My work currently is looking at the relationship between technologies: the camera, computer and photocopier, and traditional forms of representation such as drawing and painting. I have been using unconventional media such as biro pen and tipex to explore this.

Portraiture has always been important to me. I am constantly revisiting it wanting to develop my skills, and learn more about the human face and character.

Alison Lambert is an artist who has inspired me to develop my portraiture and technique. She produces large scale portraits that show great emotion and character.  Her technique of layering paper helped me develop my own technique. When drawing portraits from biro pen I often use small pieces of ripped paper to cover “mistakes”, or to create a lighter coloured area to work on. The textured outcome is interesting in itself, but the freedom to be able to use pen worry free enables me to develop my work more easily.

My most recent piece ‘Rod Aiken’ incorporates drawing and photocopying. I am fascinated with the differences between the objective, instantaneous copy produced by machines and the subjective, time-consuming reproductions of humans.
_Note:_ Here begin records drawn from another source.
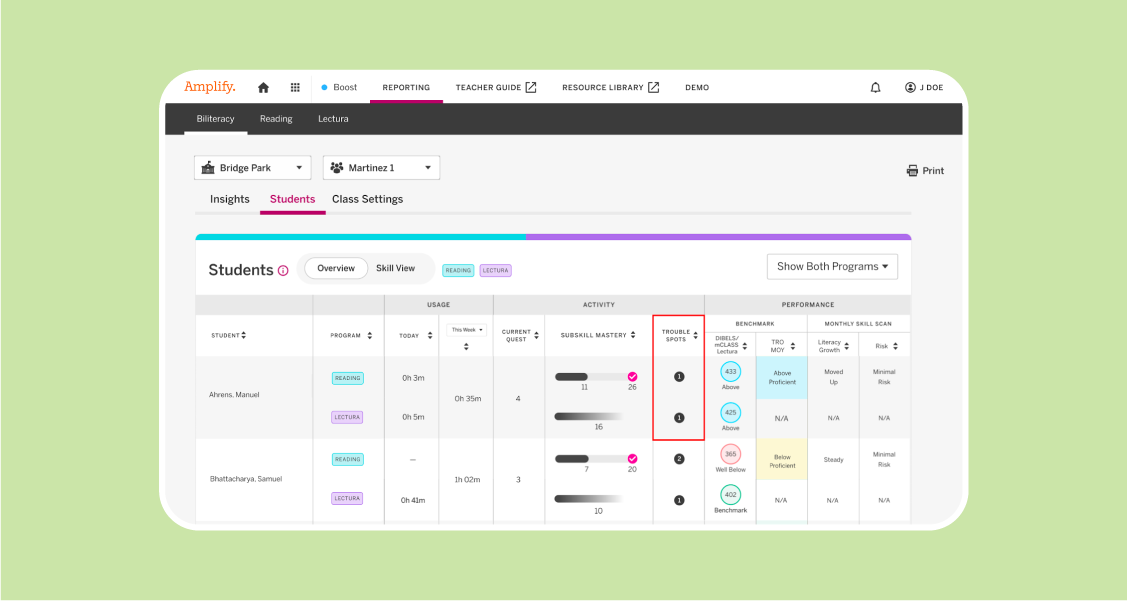The height and width of the screenshot is (601, 1127).
Task: Open the Teacher Guide external link
Action: click(x=496, y=88)
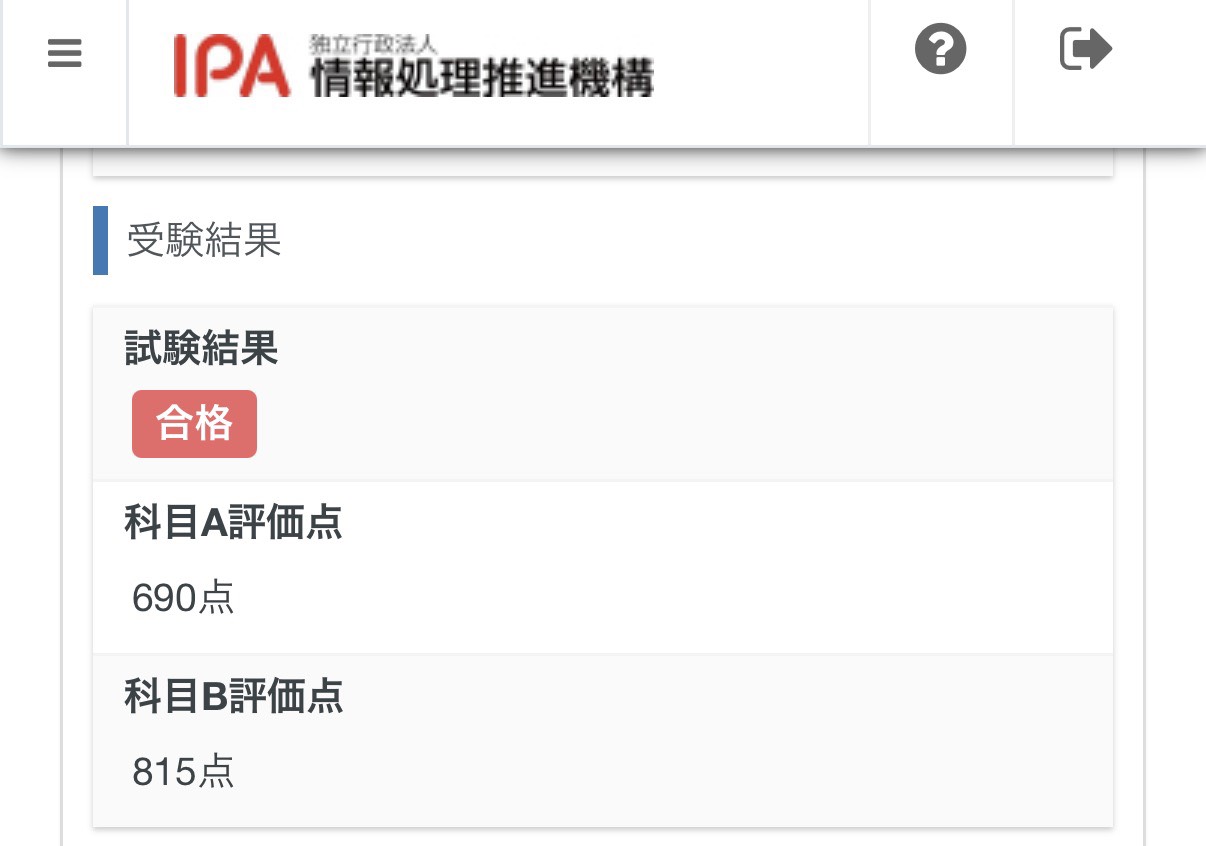Select the 科目A評価点 label
Image resolution: width=1206 pixels, height=846 pixels.
234,523
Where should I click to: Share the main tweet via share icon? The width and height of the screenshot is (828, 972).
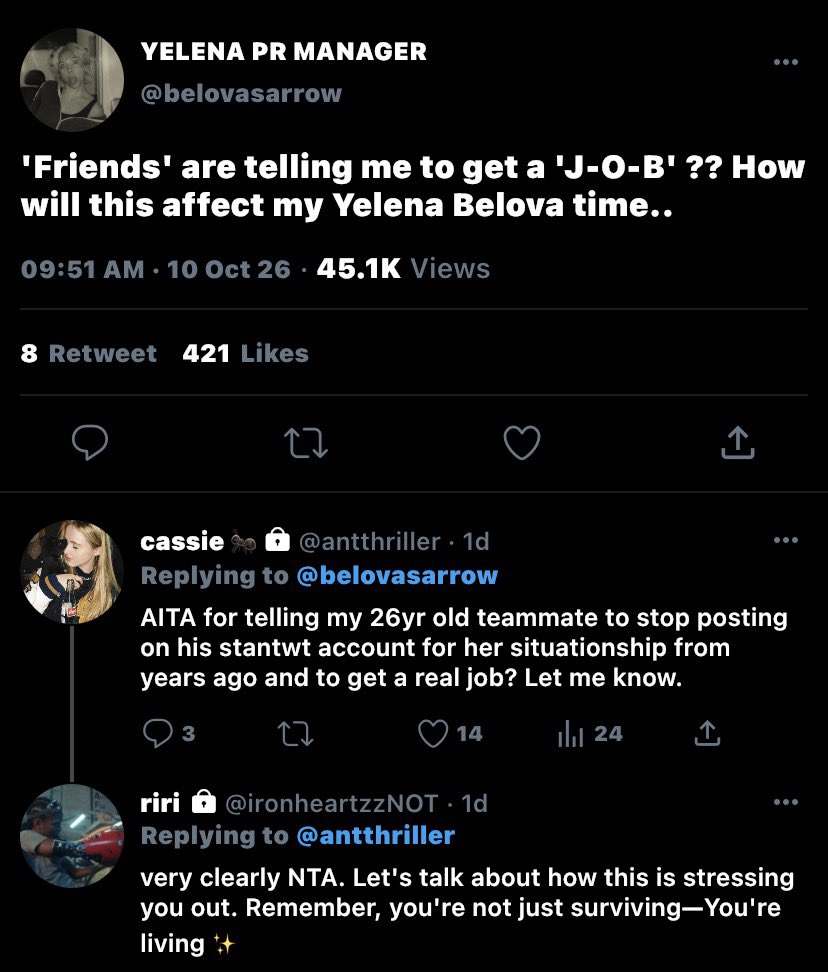point(738,442)
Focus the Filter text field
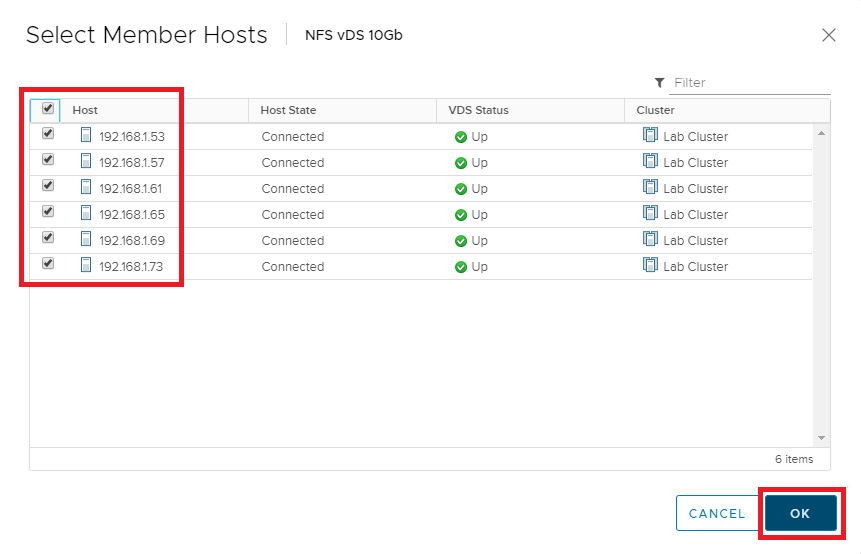 tap(750, 83)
To produce this work I interviewed Rod Aiken, who has a direct relationship with photocopying machines in Sheffield Hallam University. Using this approach, I have brought the unknown people behind these machines to the foreground. This is a collaborative piece between myself and the several photocopying machines used to create the piece. The outcome of this work is a stack of roughly 400 sheets displayed on a plinth with the original drawing of Rod Aiken displayed near by.  When exhibited, possibly due to the direct link to artist Felix- Gonzalez Torres’s stacks and sweet piles, this piece was flicked through, picked up and depleted.